My dad was born in 1954 – before the moon landing, the cell phone, and the Internet. He grew up in Sheepshead Bay, Brooklyn, playing outside with friends and family. When he studied in school, he learned from books, not computers or tablets. When my father became a doctor, he worked with paper charts and had face-to-face interactions with patients. Throughout his life, the world changed so much, but my dad remained committed to doing things the old-fashioned way. He was a brilliant man, but never had much interest in using the computer, let alone artificial intelligence. He preferred to rely on his pencil and paper, books, and memory. He also loved being with people, often striking up a conversation while running errands, going to the bank, and shopping. To him, the Internet could never replace a more personal connection.

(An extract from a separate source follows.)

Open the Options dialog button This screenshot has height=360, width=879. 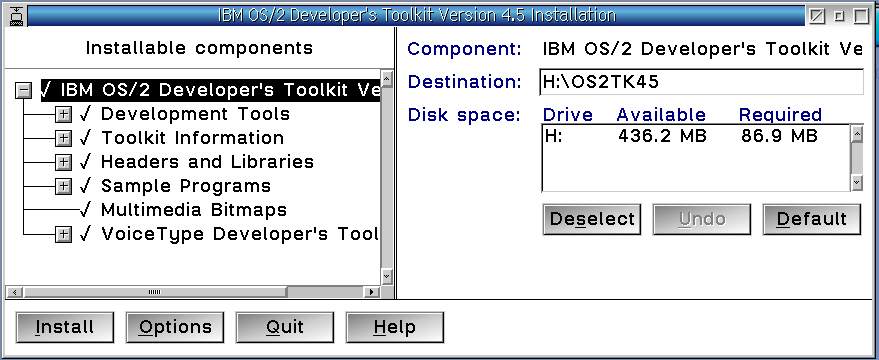(x=175, y=327)
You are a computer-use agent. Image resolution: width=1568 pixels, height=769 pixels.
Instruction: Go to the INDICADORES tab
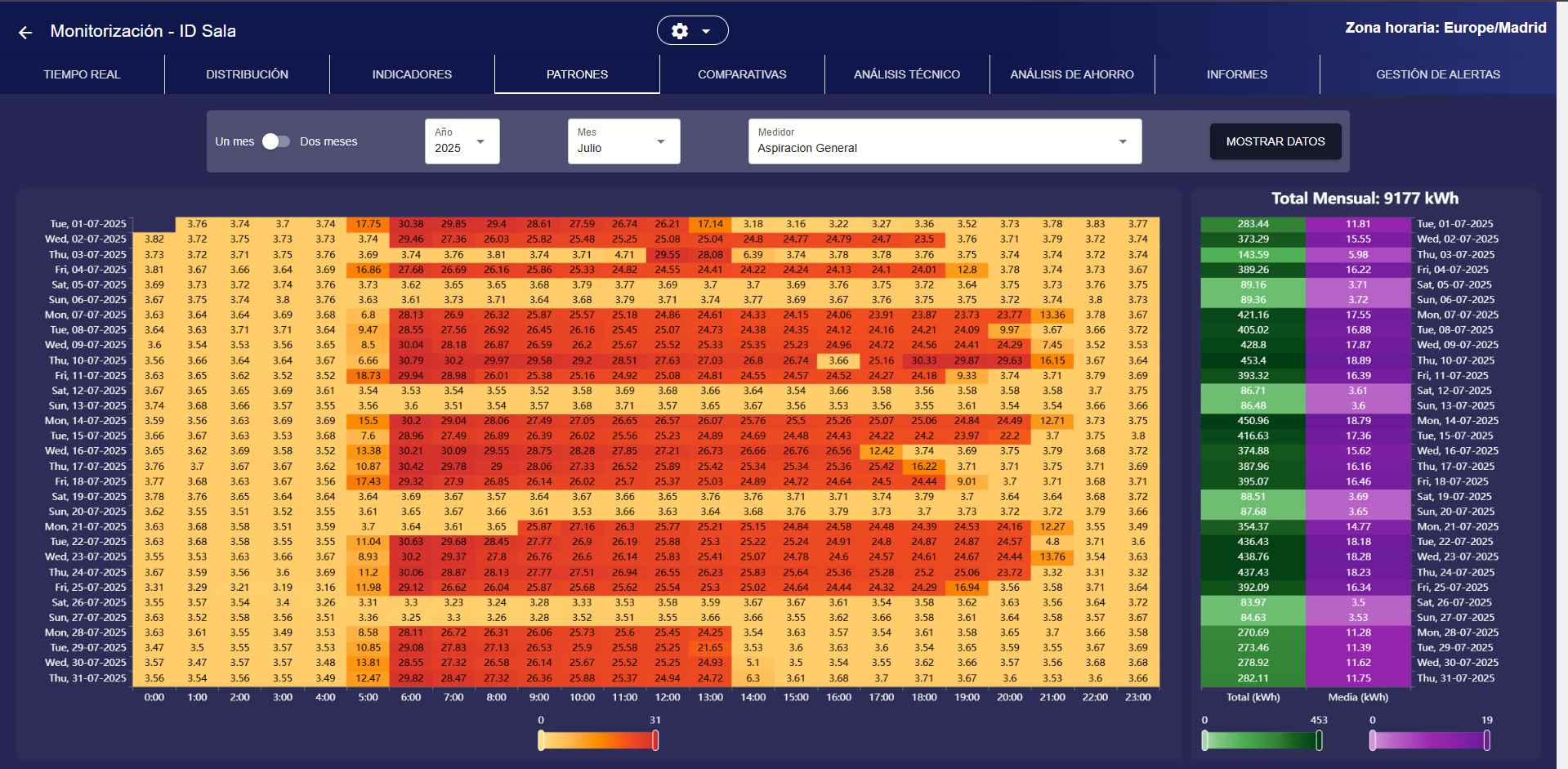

My husband and I grew up in a different time. We used the computer to help with our schoolwork, played video games, and talked to our classmates online. My husband, a tech wiz, loves the convenience that modern technology provides. When my father would come visit, he was unaccustomed to some of our habits: using Alexa to set reminders, constantly texting each other, and reading Yelp reviews for different stores. When my husband and I had a baby, we indulged in buying new gadgets – a toy sheep that detects crying, a sock that monitors the baby’s heart rate, and an app to track feedings. We read parenting blogs and watched YouTube videos to get tips on bathing and burping our daughter. Of course, this was all foreign to my dad, who raised me before these apps, toys, and blogs existed. In fact, my dad used to tell me how much he loved when I was a baby and slept soundly on his chest at night – no monitor, app, or even bassinet required.
This year, when my daughter was just two months old, my dad passed away. When I think about my dad and my daughter, I know that they will live such different lives. Just as my childhood was different from my father’s, I can only imagine the world in which my child will grow, and the technological advances that will happen during her lifetime. Whereas my husband and I spoke to each other over the computer, my daughter may one day have in-depth conversations with a computer itself! However, as much as the world will change, I know that the love I feel for my daughter – a parent’s love for a child – has always been the same. It is the same love that my grandmother felt for my father, that my father felt for me and my sisters, and that my daughter will one day feel for her baby. When I think about my father, I will always remember the love he had for me, which I hope to pass on to my daughter. Regardless of what happens in the world around us, and how we communicate with one another, this love will endure.